Thoughts on Creation

According to Joseph Smith, matter, spirit (more refined matter), and intelligence are all co-eternal with God. This is in harmony with the observed laws of science, namely the 1st law of thermodynamics—matter/energy can neither be created nor destroyed (fundamentally), but have always existed and always will. And so when we talk of the creation of the world, we do not mean ex-nihilo (out of nothing) as the rest of the Christian world does; but by “creation,” it’s meant that God took of this eternal and unorganized matter and created/organized (in the creative sense) the Heavens and the Earth.

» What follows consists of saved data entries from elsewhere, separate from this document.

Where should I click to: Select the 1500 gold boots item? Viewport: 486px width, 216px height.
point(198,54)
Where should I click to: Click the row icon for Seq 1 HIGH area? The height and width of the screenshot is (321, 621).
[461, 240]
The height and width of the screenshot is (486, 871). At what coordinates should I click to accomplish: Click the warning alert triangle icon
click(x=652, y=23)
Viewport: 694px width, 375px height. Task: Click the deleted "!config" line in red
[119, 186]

Now we also have no quarrel with the 2nd law of thermodynamics, which talks about entropy and the breakdown of matter. For the natural state of things is chaos and disorder. Things die, decay and break down from greater or heavier to lesser or lighter according to the 2nd law. All particles naturally break down over time and spread apart. Long ago everything should have broken down and scattered throughout the universe. But scientists see another force which they don't understand working against this natural destructive force. For we find the universe in a completely unnatural state of order. And even things in the very process of creation. If you walk into a previously disordered room and find everything cleaned up the natural assumption is not that time is going backwards but that someone has been by to clean it up. If you find a page with the letters of the alphabet ordered into a beautiful sonnet, you do not deduce that teams of monkeys have been strumming at typewriters for thousands of years, but rather that Shakespeare has passed that way.

Seeing that there is order and creation, there must also be an opposing force which creates, organizes, and maintains order—namely God. This is also observed in science. But even so, we see things (the world, men, lives, matter, etc.) breaking down—corruptible and fallen.

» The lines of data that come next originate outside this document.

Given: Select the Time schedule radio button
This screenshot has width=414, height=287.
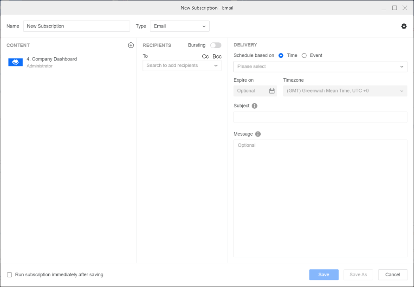Looking at the screenshot, I should [281, 56].
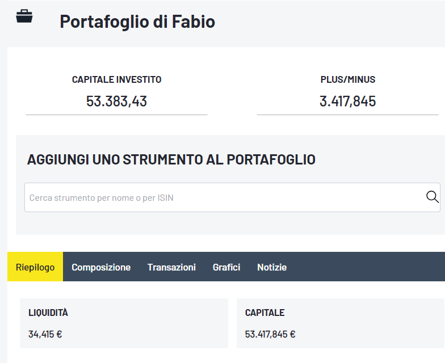Click the LIQUIDITÀ heading text
Image resolution: width=445 pixels, height=363 pixels.
[48, 313]
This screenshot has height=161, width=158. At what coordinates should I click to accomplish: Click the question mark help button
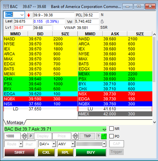[98, 136]
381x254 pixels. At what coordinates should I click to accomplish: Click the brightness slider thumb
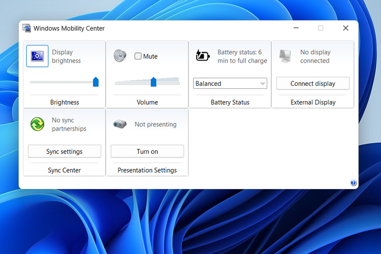click(x=96, y=82)
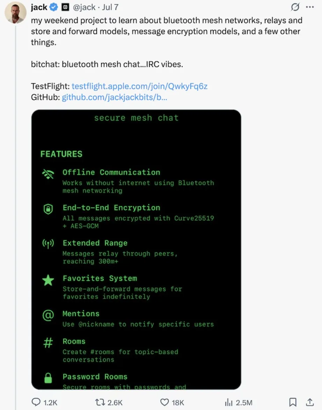Viewport: 322px width, 410px height.
Task: Click the Offline Communication wifi-off icon
Action: point(48,174)
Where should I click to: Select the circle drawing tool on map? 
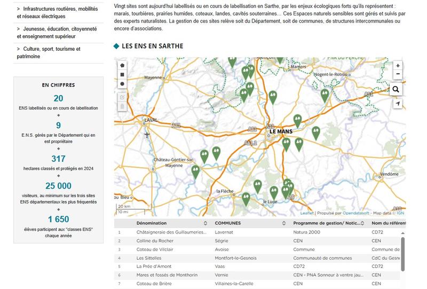(x=122, y=84)
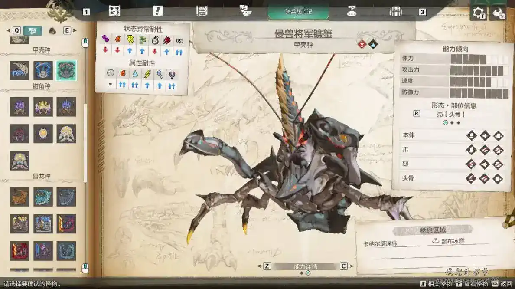
Task: Select the thunder element resistance icon
Action: (x=147, y=74)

Jacob in the Book of Mormon speaks about this subject: 2 Nephi 9:6-7
6 For as death hath passed upon all men, to fulfill the merciful plan of the great Creator, there must needs be a power of resurrection, and the resurrection must needs come unto man by reason of the fall; and the fall came by reason of transgression; and because man became fallen they were cut off from the presence of the Lord.
7 Wherefore, it must needs be an infinite atonement—save it should be an infinite atonement this corruption could not put on incorruption. Wherefore, the first judgment which came upon man must needs have remained to an endless duration. And if so, this flesh must have laid down to rot and to crumble to its mother earth, to rise no more.

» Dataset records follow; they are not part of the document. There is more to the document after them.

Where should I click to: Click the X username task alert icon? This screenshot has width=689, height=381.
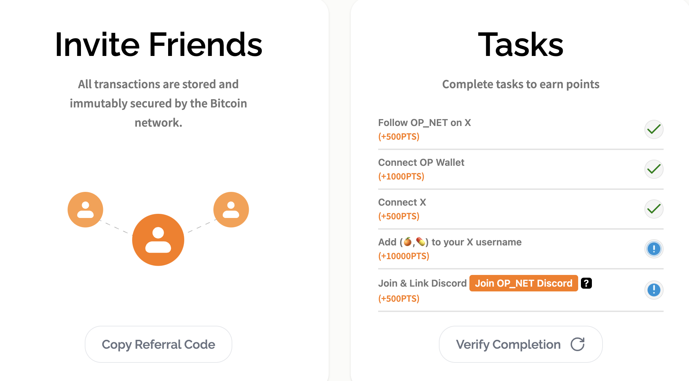click(x=654, y=249)
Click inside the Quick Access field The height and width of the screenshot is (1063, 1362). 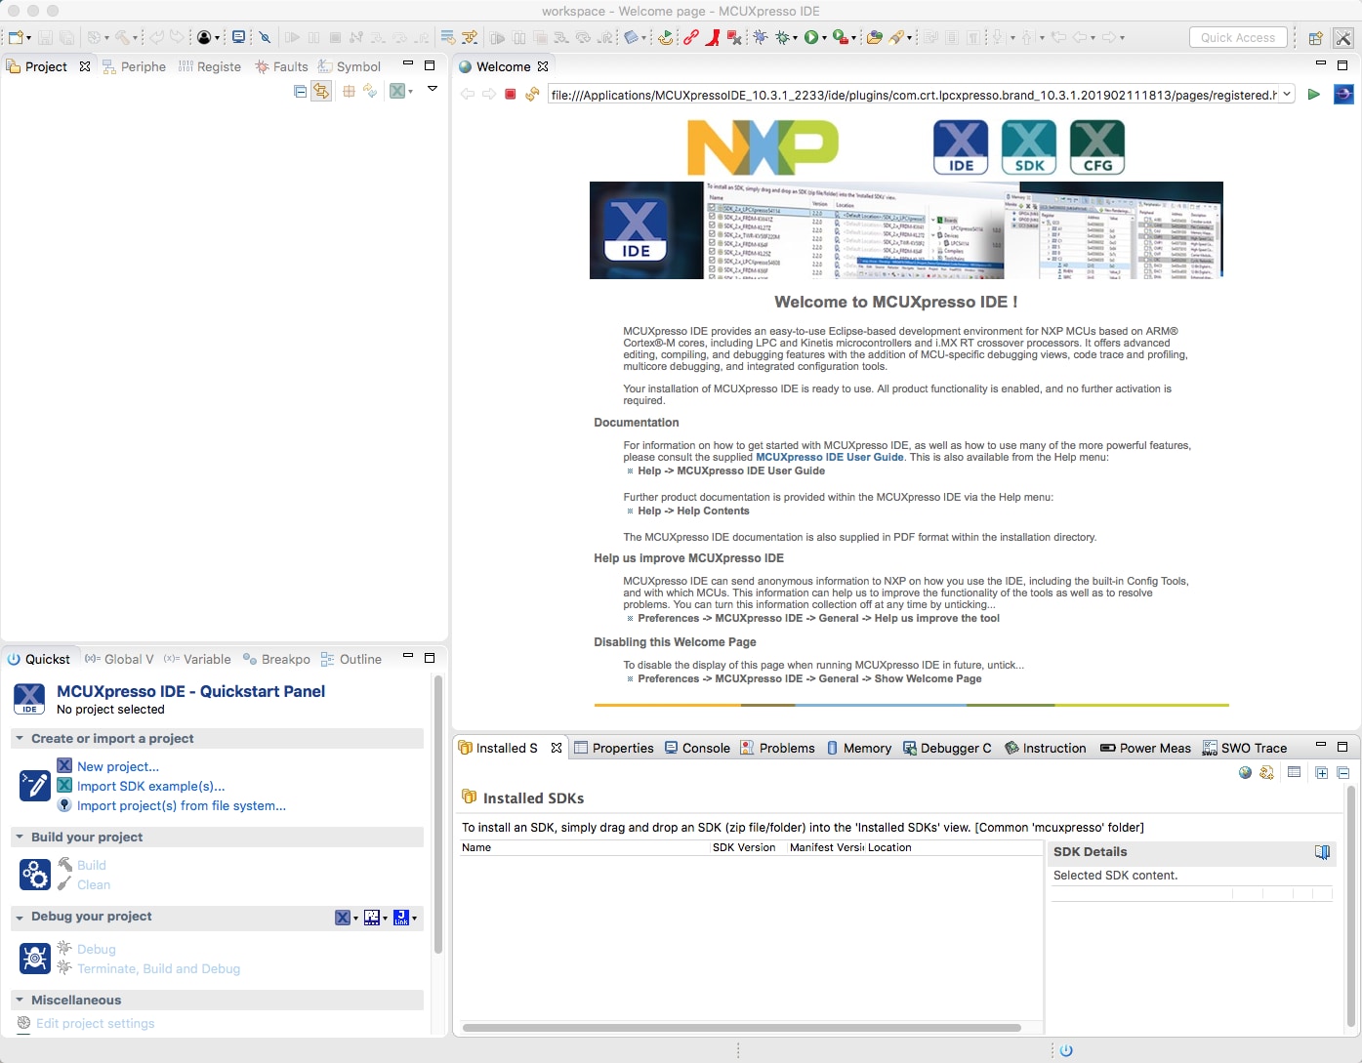(x=1238, y=37)
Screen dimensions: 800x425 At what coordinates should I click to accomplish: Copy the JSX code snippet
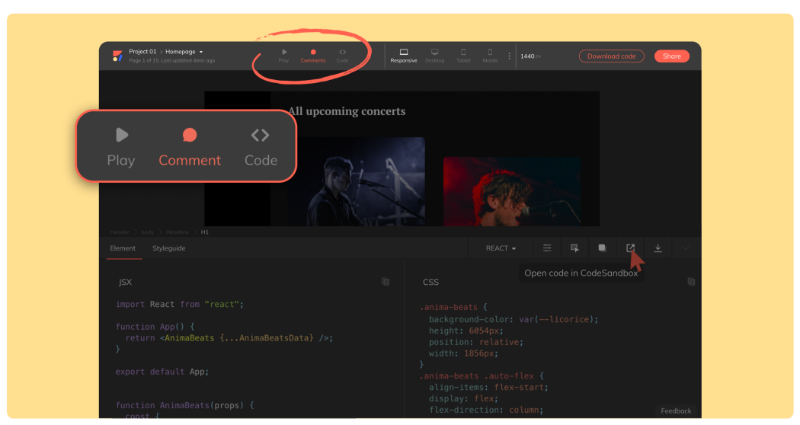click(x=386, y=282)
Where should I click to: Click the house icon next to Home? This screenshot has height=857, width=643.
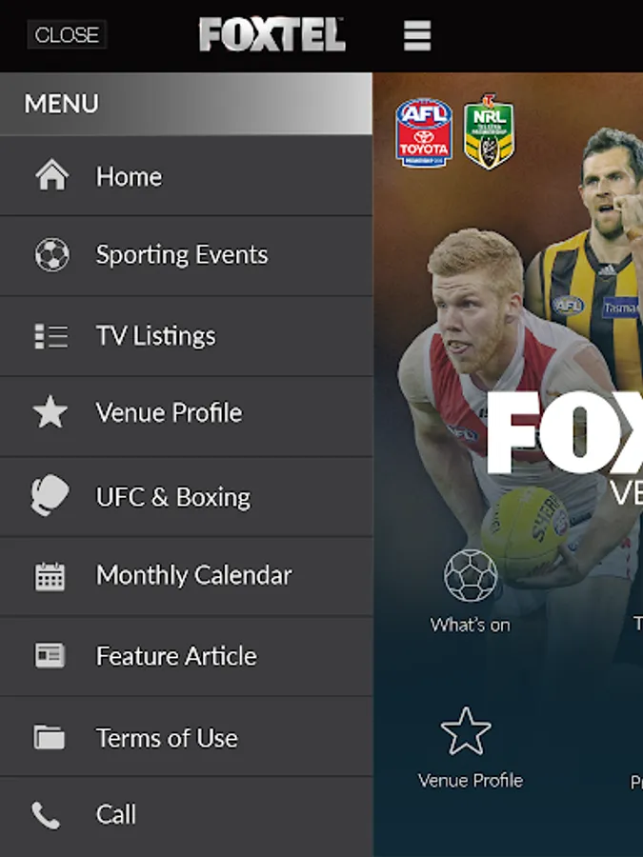[x=52, y=175]
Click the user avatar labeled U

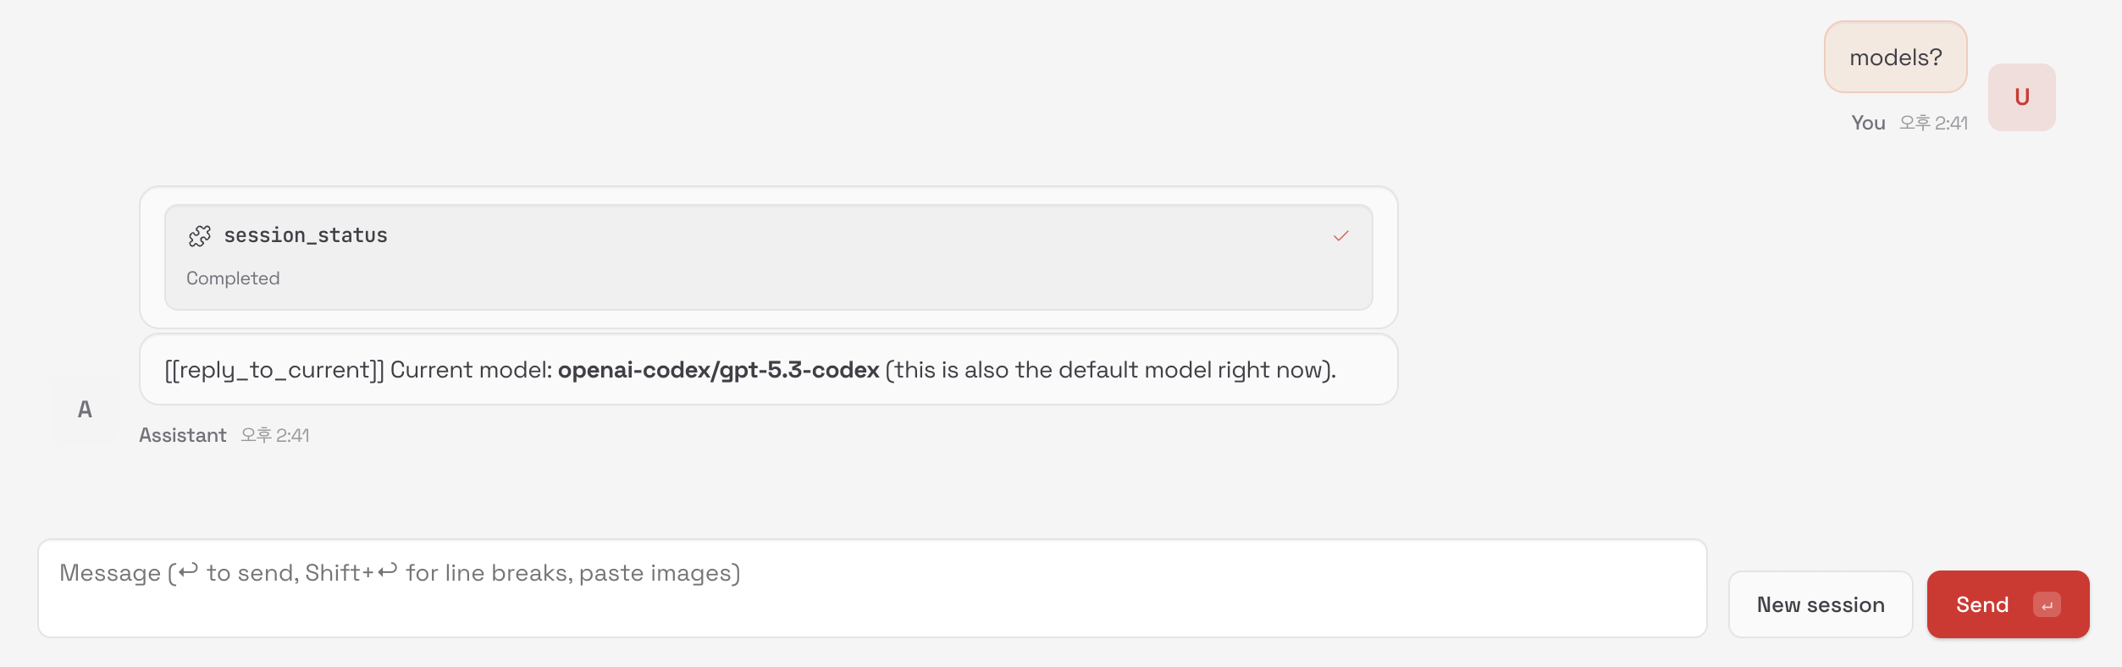point(2021,97)
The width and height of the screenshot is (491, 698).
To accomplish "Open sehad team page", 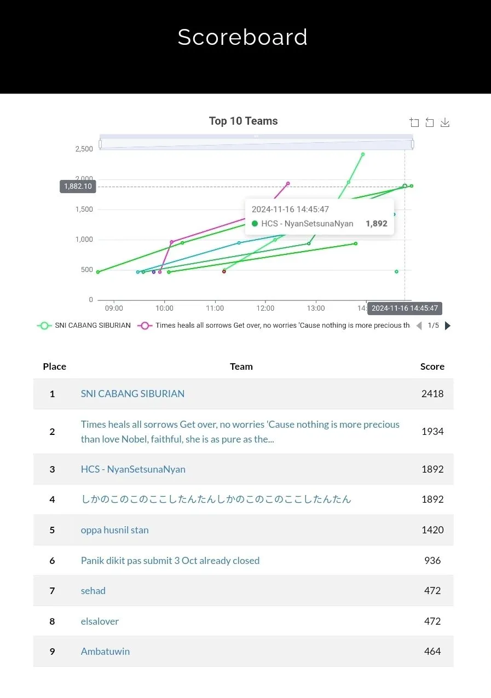I will click(x=93, y=591).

And so there would be no reversal if there wasn’t a similar force to the creative one which could restore, redeem and atone things back to their original orderly and proper state. That is the role of the infinite atonement performed by Jesus Christ which restores all things physically and spiritually to their natural state (and thus the need for us to repent and have our natures changed by the Holy Ghost through the mercy and grace of Christ so that when we are restored it is unto righteousness and not filthiness) bringing all things back to a perfect state and thus our corruption puts on incorruption and death is conquered, etc.

Through the Atonement of Christ all men and indeed all of God’s creations will be resurrected physically: cleansed from all imperfections, renewed and restored back to God’s presence. All things will be saved from the destructive forces of nature—death and men who repent and accept Jesus Christ will also be saved from Hell—spiritual death or separation from God, for being cleansed through the grace of Christ, we will be perfected in Him and live forever in the presence of God.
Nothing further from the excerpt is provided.